El Claustro: Un Oasis de Azulejos y Tranquilidad
Anexo a la iglesia se encuentra el antiguo hospital, hoy residencia, que se articula en torno a un gran patio central. Su claustro bajo, con arquerías sobre pilares, es otro de los tesoros del conjunto. Las paredes están bellamente decoradas con azulejos de Manises, contemporáneos a la construcción del edificio en el siglo XVIII. Este espacio, que conecta la vida religiosa con la labor asistencial, es un remanso de paz que evoca la larga historia de cuidado y caridad de la Orden Hospitalaria.
La Experiencia del Visitante: Aspectos Prácticos y Lo Malo
Visitar la Iglesia de San Juan de Dios ofrece numerosos puntos positivos. El acceso es gratuito, lo que permite disfrutar de una de las joyas del barroco lucentino sin coste alguno. Además, la entrada principal es accesible para personas con movilidad reducida. Sin embargo, los potenciales visitantes deben enfrentarse a un inconveniente significativo: la incertidumbre sobre los horarios de apertura y de culto.
El Principal Inconveniente: La Incertidumbre de los Horarios
Uno de los mayores desafíos para quien desea conocer esta iglesia es la falta de información clara y estable sobre sus horarios. Al no ser una parroquia principal, sus puertas no siempre están abiertas al público fuera de los servicios religiosos. Encontrar los horarios de misas en San Juan de Dios Lucena puede ser complicado, ya que no suelen publicarse de forma regular en línea.
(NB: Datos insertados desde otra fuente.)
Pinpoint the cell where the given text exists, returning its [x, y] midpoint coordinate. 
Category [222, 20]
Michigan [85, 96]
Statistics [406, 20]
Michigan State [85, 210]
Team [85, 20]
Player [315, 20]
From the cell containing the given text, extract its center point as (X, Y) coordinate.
Documentos turísticos indican que las visitas a veces se limitan a un horario muy reducido y requieren cita previa, mientras que la residencia de mayores anexa tiene su propio horario de visitas que no necesariamente coincide con la apertura del templo. Esta falta de previsibilidad es el principal aspecto negativo, ya que puede generar frustración en turistas que se acerquen y encuentren el lugar cerrado.
Para evitar una decepción, es altamente recomendable que los interesados en visitar una de las más destacadas iglesias en Lucena, se informen sobre los horarios de misas una vez en la localidad, ya sea preguntando en la oficina de turismo o en otras parroquias cercanas. Planificar con esta flexibilidad es clave para asegurar la entrada.
La Iglesia y Hospital de San Juan de Dios es una visita fundamental para comprender la historia social, religiosa y artística de Lucena. Su magnífica portada barroca, su armonioso interior y su histórico claustro la convierten en un punto de gran interés. Si bien sus puntos fuertes son su belleza y su acceso gratuito, su principal debilidad es la irregularidad de sus horarios de apertura. A pesar de este inconveniente, para aquellos dispuestos a ser flexibles y verificar los horarios localmente, la experiencia de descubrir este tesoro del patrimonio religioso cordobés será, sin duda, muy enriquecedora.